__Extrait du texte__
########################################

En ce jour de prière et de grève générale particulièrement suivie (aucun vol depuis l’aéroport de Tunis et peu de magasins ouverts), les rues du centre-ville Tunis étaient désertes. Mais entre chants, colère et jets de gaz lacrymogène, l’enterrement de l’opposant Chokri Belaïd aura rassemblé plusieurs dizaines de milliers de Tunisiens. Dès midi, des centaines de personnes étaient perchées sur la colline qui abrite les tombes du cimetière de Djellaz.

«Nous pouvons nous contenter de pain et d’eau, mais débarrassez-nous de Ghannouchi», scandaient notamment les manifestants, qui ont accompagné le défunt jusqu’à la salle des prières du cimetière. En robe, les avocats ont également défilé en tête du cortège, qui prenait alors davantage les allures d’une communion nationale que d’une démonstration de l’opposition politique. Scandé de manière sporadique, le fameux «Dégage!» se faisait bien rare. «Martyr, repose-toi, nous poursuivons ton combat», a scandé la foule au passage du défunt.

########################################

__Données sources__
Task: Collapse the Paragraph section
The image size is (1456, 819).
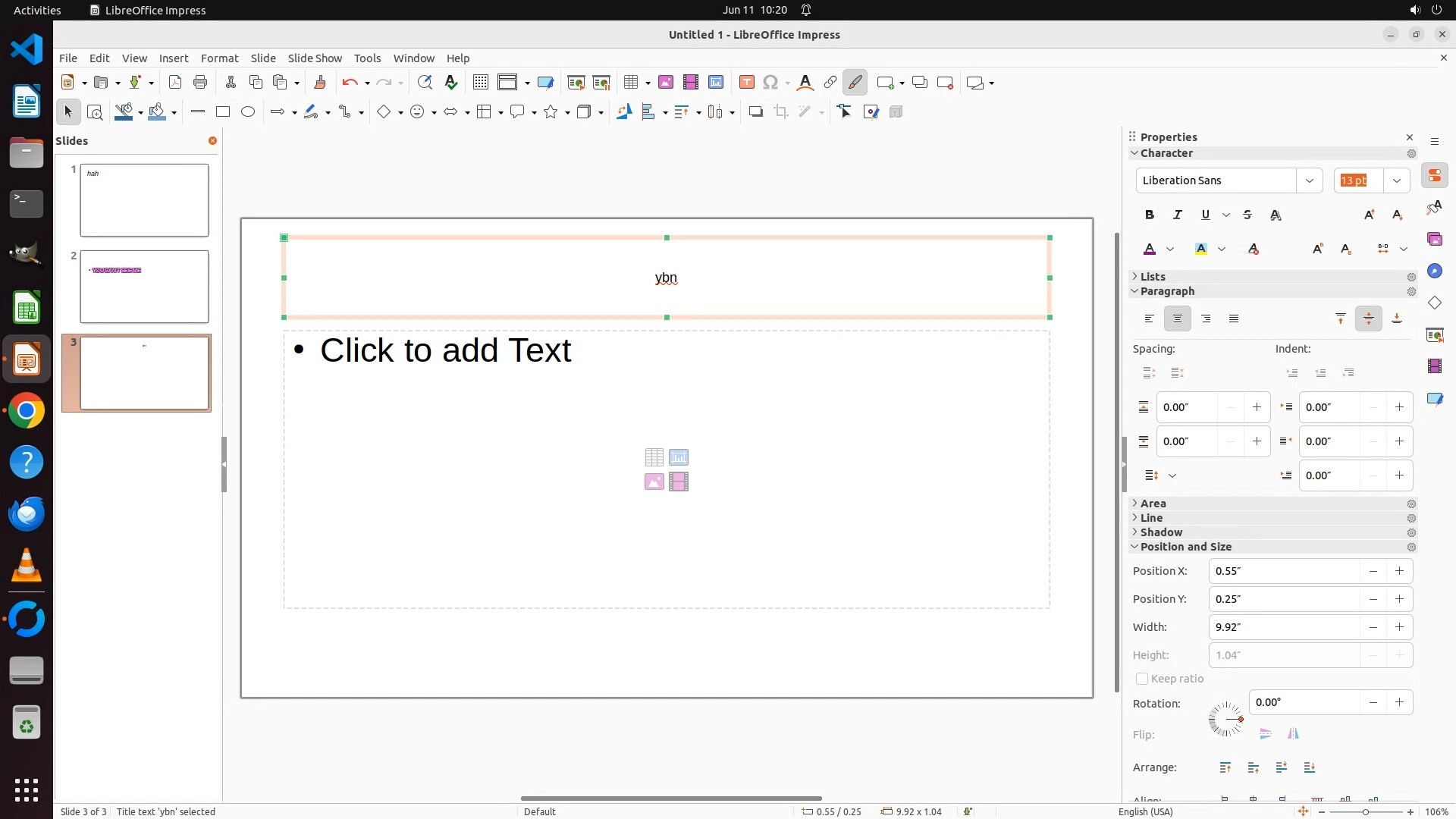Action: click(1167, 291)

########################################

__Travail demandé__
Donnez la suite du récit des funérailles de Chokri Belaïd en reprenant après sa dernière phrase.

__Réponse ci-dessous__
La colère contre le gouvernement, accusé notamment d’avoir encouragé la violence politique ces derniers mois, était toujours bien présente. «L’assassinat de Chokri Belaïd confirme mes craintes, explique Sophia Baraket, 29 ans, photographe. On est ici en plein dans les pratiques d’Ennahda, le laisser-faire et la manière dont ils font, ou plutôt ne font pas, de la politique. Les dirigeants se disent partisans d’un islam modéré? Mais ils sont incapables de dialoguer avec les autres partis, sauf avec les branches les plus extrémistes, les djihadistes, qu’ils ont ménagés pendant longtemps.» Et la jeune femme de citer le communiqué du djihadiste Abou Ayadh, qui appelle Ennahda à rejoindre son organisation, Ansar el Charia, pour un «front musulman…» «Ici, je parle bien du gouvernement, tous les militants ne suivent pas cette ligne, tempère toutefois Sophia Baraket. Une chose est sûre: Ennahda a été élu, ils ont eu leur chance, mais ils ont prouvé qu’ils n’étaient pas faits pour gouverner la Tunisie. Ils doivent partir!»

A Kasserine: «La solution ne peut être que politique»

Ce vendredi, c’est toute la Tunisie qui a suivi l’enterrement de Chokri Belaïd. «J’étais choqué par le meurtre, comme toute la ville, explique Ridha Abbassi, maire adjoint de Kasserine, nommé par la population, qui fut des toutes premières manifestations contre le dictateur Ben Ali. Nous sommes dans un virage qui va décider du sort de la Tunisie. Il y a des gens qui n’attendent que cela pour profiter du chaos et piller, saccager ce qu’ils peuvent. Je suis très triste, comme les habitants de ma ville, qui ont organisé des marches et ont défilé, qu’ils soient politisés ou non.»

A Tunis, les voitures qui brûlent devant le cimetière témoignent de la colère de la population contre le parti Ennahda, dont elle ne comprend plus les choix politiques. «J’étais heureux d’entendre le premier ministre annoncer un gouvernement de technocrates, nous explique Ridha Abbassi. Et puis, finalement, ils ont dit non. Cela prouve qu’ils sont plus accrochés à leurs ministères qu’ils ne se soucient de la Tunisie. Je suis triste.»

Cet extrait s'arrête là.